The decision to transfer patients is based on their stability, their needs, and whether there is an ICU bed available and appropriate for the level of care they need, including whether the receiving hospital feels it can support them.
"This isn't a plan that just off-loads the central zone; it is about looking at any ICU that becomes over-capacity, and looking at using the provincial beds as a whole resource for the province," O'Leary said.
"We don't want someone sitting over-capacity and not getting care in one zone when there's ample capacity in another."
Nurses 'most valuable resource'
Opening more ICU beds requires more than just physical beds and ventilators.
"It's a whole team required to make sure that bed is operational. And that's nurses, physios, respiratory therapists, social work — all of that team is required before we can expand," O'Leary said, adding nurses are key to that process.
"[Nurses are] one of our most scarcest resources, and our most valuable resources, so we've gotta make sure it's efficient."
The escalation plan is a balancing act. Staffing critical care beds means other services, like elective surgeries, need to be reduced.
"We do free up staff by closing or reducing other services to their bare minimum," said O'Leary. "They're never easy decisions to make."
Since April 23, about 1,600 surgeries have been postponed provincewide, said Nova Scotia Health spokesperson Carla Adams in an email. About 176 of those surgeries, or 11 per cent, have been rescheduled and completed. This figure includes surgeries postponed for all reasons.
Average ICU stay 10 days
Since April 24, O'Leary said about 30 patients with COVID-19 have come through the intensive care unit, though that number is likely higher now as it does not include the people admitted Thursday.
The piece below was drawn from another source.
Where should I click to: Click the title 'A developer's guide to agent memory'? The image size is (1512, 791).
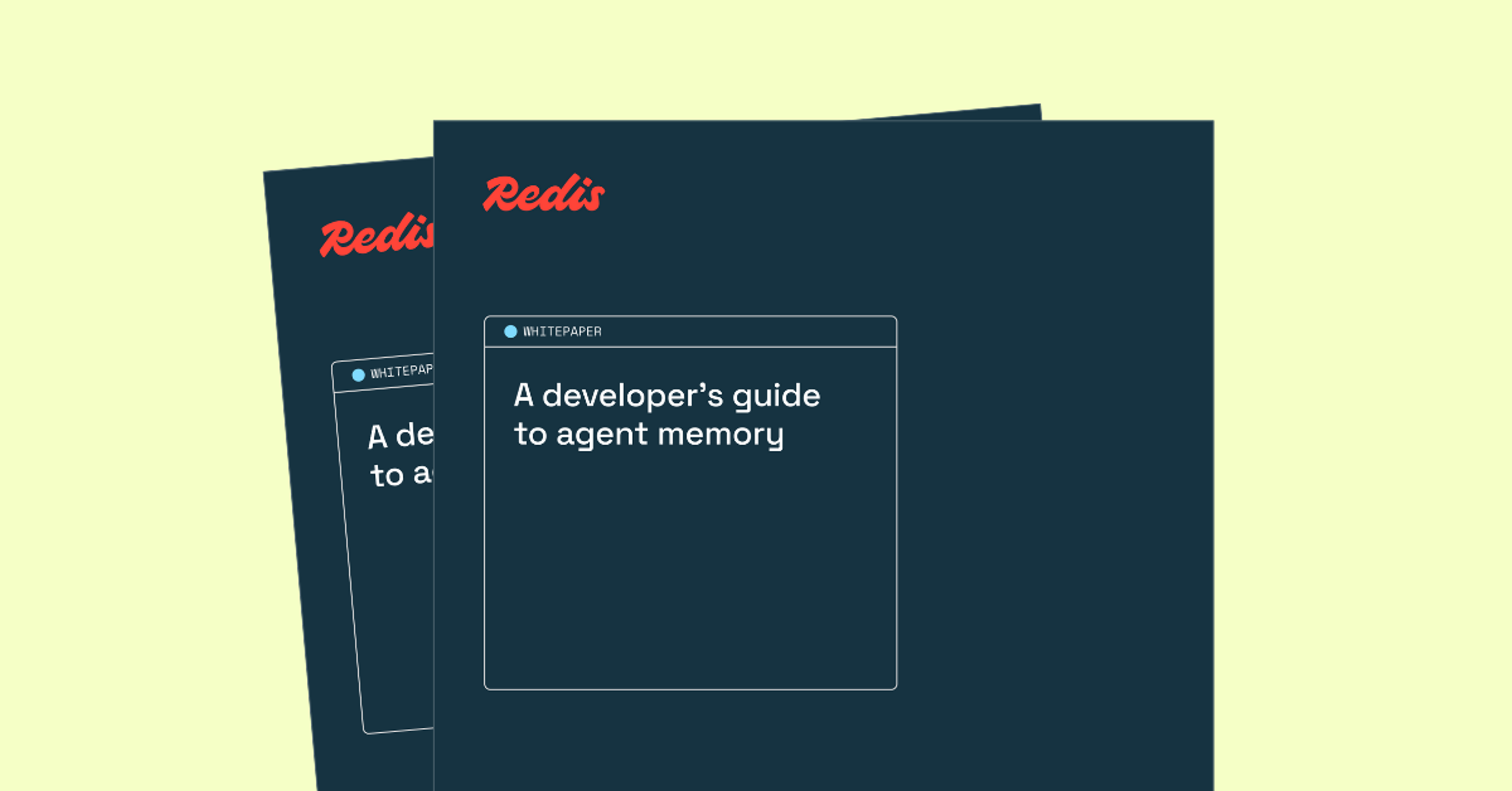click(x=666, y=414)
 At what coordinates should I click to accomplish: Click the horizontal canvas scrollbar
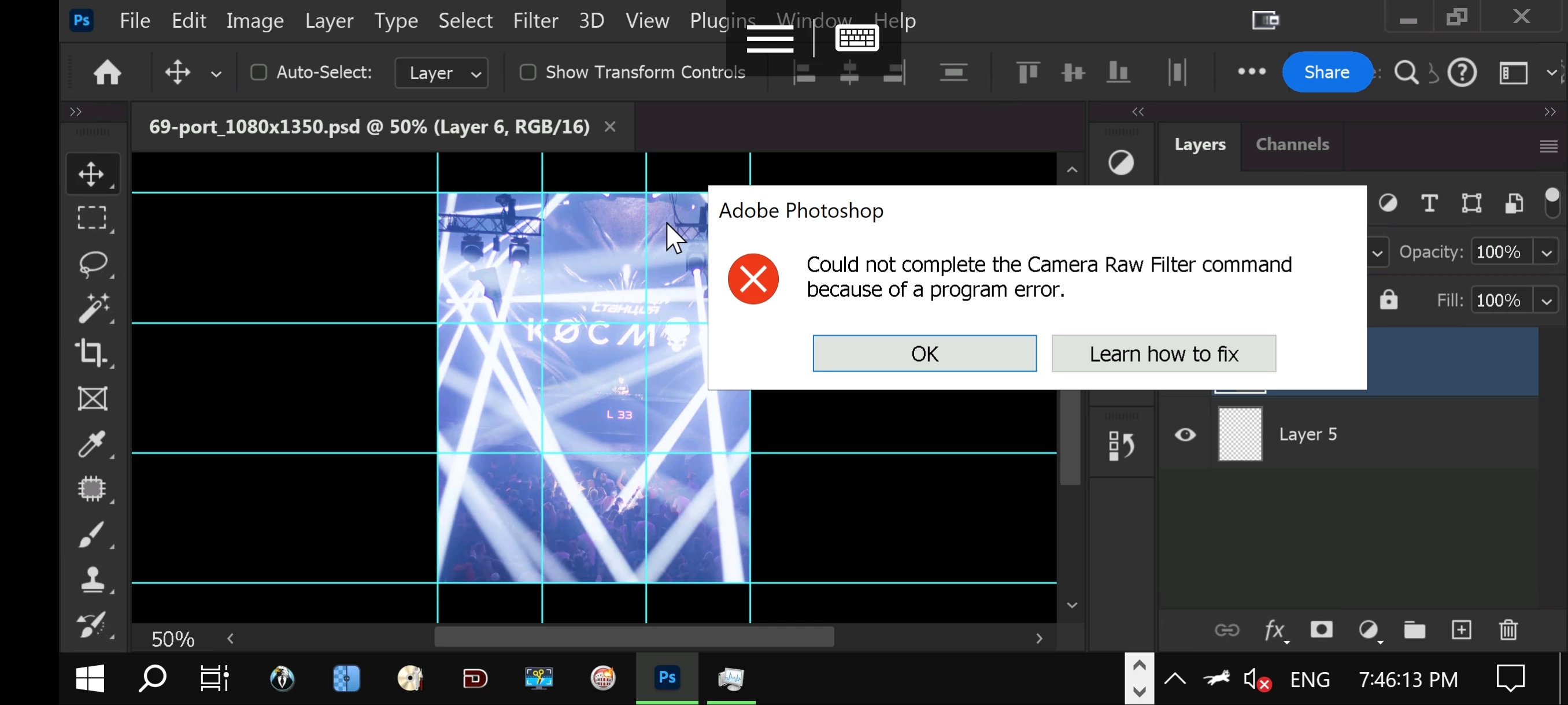pos(633,637)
People who need to be on a mechanical ventilator stay an average of 10 to 11 days, O'Leary said, which is consistent with other jurisdictions across Canada.
Once their condition improves, the patient stays in hospital for post-ICU rehabilitation, though the length of that stay varies based on the person's health, fitness, and mobility.
The majority of COVID-19 patients in the ICU are 40 years or older, but O'Leary said they have been as young as 21.